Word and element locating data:
****
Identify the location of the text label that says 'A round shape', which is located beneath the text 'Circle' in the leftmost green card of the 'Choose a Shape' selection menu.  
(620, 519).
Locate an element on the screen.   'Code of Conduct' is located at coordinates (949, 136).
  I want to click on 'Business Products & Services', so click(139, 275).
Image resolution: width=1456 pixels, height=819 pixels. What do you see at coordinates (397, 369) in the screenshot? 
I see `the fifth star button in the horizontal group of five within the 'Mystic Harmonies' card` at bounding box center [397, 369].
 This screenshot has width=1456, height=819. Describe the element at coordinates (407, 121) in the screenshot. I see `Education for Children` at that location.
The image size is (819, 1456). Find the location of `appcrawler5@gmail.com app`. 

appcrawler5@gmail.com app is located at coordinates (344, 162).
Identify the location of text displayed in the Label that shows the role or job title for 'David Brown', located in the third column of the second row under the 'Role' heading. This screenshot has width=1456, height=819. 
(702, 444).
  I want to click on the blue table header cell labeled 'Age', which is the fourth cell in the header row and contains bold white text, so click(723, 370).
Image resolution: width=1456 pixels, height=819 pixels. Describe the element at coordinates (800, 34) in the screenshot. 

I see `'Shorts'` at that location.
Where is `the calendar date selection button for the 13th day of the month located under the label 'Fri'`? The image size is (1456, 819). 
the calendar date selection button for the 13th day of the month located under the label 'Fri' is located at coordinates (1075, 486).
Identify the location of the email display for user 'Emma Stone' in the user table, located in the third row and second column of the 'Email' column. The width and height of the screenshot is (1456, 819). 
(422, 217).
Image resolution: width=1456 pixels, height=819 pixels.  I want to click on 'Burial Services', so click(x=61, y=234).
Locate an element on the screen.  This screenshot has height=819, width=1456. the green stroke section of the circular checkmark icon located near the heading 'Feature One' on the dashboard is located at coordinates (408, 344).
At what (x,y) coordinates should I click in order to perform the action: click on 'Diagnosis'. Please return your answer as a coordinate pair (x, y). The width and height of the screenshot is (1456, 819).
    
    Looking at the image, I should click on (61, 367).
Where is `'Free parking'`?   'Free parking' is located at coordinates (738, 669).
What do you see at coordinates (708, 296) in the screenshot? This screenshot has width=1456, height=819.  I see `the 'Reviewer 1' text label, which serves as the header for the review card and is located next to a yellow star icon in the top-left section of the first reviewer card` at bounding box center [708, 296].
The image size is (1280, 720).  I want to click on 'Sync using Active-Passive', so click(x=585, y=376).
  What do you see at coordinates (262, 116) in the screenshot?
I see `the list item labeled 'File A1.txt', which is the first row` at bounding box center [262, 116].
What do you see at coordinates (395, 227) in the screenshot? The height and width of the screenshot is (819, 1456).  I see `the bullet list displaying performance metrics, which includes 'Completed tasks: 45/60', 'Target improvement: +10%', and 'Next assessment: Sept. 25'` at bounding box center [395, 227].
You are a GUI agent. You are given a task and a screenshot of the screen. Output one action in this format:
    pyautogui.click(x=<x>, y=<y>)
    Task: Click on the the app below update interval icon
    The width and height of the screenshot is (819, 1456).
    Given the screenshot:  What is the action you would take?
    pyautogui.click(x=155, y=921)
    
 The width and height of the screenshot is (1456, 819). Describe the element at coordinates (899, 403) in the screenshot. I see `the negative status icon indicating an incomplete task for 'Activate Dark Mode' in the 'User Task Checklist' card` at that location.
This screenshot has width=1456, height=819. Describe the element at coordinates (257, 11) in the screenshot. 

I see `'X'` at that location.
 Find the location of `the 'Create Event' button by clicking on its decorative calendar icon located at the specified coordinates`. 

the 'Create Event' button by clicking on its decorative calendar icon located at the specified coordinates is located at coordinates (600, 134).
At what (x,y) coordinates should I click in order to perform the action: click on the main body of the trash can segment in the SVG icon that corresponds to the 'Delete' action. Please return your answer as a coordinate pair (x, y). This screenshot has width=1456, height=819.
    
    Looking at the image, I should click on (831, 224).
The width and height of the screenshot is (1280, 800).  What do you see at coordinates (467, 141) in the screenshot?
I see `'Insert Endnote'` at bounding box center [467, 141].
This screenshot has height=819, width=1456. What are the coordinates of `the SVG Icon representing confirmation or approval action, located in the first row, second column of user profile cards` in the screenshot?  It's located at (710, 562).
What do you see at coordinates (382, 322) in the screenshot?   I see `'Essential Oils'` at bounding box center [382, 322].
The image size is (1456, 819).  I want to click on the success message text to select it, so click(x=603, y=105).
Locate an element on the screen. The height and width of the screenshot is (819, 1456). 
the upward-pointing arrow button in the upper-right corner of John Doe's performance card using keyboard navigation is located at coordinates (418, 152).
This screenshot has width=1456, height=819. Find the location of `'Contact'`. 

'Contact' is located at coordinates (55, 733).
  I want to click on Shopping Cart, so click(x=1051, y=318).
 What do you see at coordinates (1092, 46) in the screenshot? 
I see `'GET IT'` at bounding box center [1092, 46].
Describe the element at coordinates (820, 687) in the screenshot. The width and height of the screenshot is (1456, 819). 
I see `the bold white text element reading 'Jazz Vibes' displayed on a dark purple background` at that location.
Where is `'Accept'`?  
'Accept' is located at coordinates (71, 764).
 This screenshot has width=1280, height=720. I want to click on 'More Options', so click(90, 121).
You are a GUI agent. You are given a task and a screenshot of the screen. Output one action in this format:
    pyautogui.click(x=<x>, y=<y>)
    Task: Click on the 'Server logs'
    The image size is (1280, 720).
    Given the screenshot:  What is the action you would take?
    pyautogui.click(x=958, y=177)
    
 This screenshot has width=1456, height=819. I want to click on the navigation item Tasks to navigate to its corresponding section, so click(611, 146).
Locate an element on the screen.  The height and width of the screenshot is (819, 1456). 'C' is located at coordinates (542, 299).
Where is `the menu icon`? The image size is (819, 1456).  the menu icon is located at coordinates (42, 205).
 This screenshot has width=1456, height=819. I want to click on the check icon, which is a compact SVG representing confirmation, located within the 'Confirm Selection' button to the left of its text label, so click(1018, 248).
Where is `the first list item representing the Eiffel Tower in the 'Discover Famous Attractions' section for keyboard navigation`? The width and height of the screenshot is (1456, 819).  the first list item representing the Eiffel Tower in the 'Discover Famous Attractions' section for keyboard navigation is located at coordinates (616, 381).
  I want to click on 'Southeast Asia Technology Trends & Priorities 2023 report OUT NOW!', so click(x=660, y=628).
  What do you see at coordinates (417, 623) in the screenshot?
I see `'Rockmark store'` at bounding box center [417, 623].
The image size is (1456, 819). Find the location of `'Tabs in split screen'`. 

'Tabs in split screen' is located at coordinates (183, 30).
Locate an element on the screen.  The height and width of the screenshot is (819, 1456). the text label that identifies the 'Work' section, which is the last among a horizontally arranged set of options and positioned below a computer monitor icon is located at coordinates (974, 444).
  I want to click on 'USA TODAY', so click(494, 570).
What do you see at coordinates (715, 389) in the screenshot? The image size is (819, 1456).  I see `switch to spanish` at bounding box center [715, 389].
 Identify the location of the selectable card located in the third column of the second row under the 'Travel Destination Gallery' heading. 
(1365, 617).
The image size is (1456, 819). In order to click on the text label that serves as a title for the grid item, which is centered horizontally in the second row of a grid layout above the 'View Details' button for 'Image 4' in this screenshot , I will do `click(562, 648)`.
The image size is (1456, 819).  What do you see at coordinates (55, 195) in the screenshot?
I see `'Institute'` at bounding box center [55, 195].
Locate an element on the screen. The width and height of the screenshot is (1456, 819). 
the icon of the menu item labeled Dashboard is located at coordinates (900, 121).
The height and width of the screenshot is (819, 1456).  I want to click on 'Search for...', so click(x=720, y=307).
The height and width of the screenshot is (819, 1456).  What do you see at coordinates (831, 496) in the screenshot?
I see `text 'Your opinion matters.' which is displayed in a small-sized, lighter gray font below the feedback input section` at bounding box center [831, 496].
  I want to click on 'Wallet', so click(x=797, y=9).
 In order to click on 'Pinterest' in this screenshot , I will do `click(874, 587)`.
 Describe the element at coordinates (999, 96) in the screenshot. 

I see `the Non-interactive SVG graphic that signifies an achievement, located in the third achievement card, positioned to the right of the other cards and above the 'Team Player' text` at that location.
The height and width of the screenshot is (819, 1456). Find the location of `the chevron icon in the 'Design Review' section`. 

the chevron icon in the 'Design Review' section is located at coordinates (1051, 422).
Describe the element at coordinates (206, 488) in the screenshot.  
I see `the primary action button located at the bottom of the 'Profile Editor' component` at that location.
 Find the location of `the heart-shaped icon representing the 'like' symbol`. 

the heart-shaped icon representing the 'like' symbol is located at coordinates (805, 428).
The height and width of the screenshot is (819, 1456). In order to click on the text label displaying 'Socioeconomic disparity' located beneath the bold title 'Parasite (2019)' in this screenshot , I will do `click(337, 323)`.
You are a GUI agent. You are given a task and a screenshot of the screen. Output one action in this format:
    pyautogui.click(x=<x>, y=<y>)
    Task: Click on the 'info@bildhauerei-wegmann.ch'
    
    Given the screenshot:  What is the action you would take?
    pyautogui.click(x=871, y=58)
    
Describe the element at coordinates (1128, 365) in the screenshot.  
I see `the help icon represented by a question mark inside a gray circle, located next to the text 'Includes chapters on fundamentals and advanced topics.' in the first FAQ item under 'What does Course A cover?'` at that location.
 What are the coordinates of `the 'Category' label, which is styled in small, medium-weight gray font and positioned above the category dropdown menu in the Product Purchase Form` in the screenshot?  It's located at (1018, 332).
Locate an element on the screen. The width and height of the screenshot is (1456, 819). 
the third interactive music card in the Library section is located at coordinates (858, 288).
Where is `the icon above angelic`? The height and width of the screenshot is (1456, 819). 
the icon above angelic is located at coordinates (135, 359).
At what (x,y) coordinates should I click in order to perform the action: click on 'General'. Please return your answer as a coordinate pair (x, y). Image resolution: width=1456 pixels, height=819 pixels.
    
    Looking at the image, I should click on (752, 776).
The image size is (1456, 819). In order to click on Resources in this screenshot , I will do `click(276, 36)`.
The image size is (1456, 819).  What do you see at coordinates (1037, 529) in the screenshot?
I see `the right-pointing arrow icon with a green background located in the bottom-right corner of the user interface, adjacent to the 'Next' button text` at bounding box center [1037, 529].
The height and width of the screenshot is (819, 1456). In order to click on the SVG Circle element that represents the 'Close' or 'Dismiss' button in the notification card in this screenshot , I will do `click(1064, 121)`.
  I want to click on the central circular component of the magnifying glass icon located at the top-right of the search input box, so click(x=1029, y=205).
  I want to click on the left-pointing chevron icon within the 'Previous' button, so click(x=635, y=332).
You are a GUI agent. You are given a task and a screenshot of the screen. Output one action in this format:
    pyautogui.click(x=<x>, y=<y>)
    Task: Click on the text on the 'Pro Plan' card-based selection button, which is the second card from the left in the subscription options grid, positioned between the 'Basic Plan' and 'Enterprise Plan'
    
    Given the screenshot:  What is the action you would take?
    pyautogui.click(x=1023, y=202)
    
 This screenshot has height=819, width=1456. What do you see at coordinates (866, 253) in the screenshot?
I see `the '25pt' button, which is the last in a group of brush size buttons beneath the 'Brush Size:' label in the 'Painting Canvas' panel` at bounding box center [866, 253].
****
* [What is required] In the entries from the line with "y). Image resolution: width=1456 pixels, height=819 pixels." up to and including the line with "I want to click on the left-pointing", swap "Resources" for "Support" and write out only those lines, leaving everything else as it is.

* [Answer to the problem]
At what (x,y) coordinates should I click in order to perform the action: click on 'General'. Please return your answer as a coordinate pair (x, y). Image resolution: width=1456 pixels, height=819 pixels.
    
    Looking at the image, I should click on (752, 776).
The image size is (1456, 819). In order to click on Support in this screenshot , I will do `click(276, 36)`.
The image size is (1456, 819).  What do you see at coordinates (1037, 529) in the screenshot?
I see `the right-pointing arrow icon with a green background located in the bottom-right corner of the user interface, adjacent to the 'Next' button text` at bounding box center [1037, 529].
The height and width of the screenshot is (819, 1456). In order to click on the SVG Circle element that represents the 'Close' or 'Dismiss' button in the notification card in this screenshot , I will do `click(1064, 121)`.
  I want to click on the central circular component of the magnifying glass icon located at the top-right of the search input box, so click(x=1029, y=205).
  I want to click on the left-pointing chevron icon within the 'Previous' button, so click(x=635, y=332).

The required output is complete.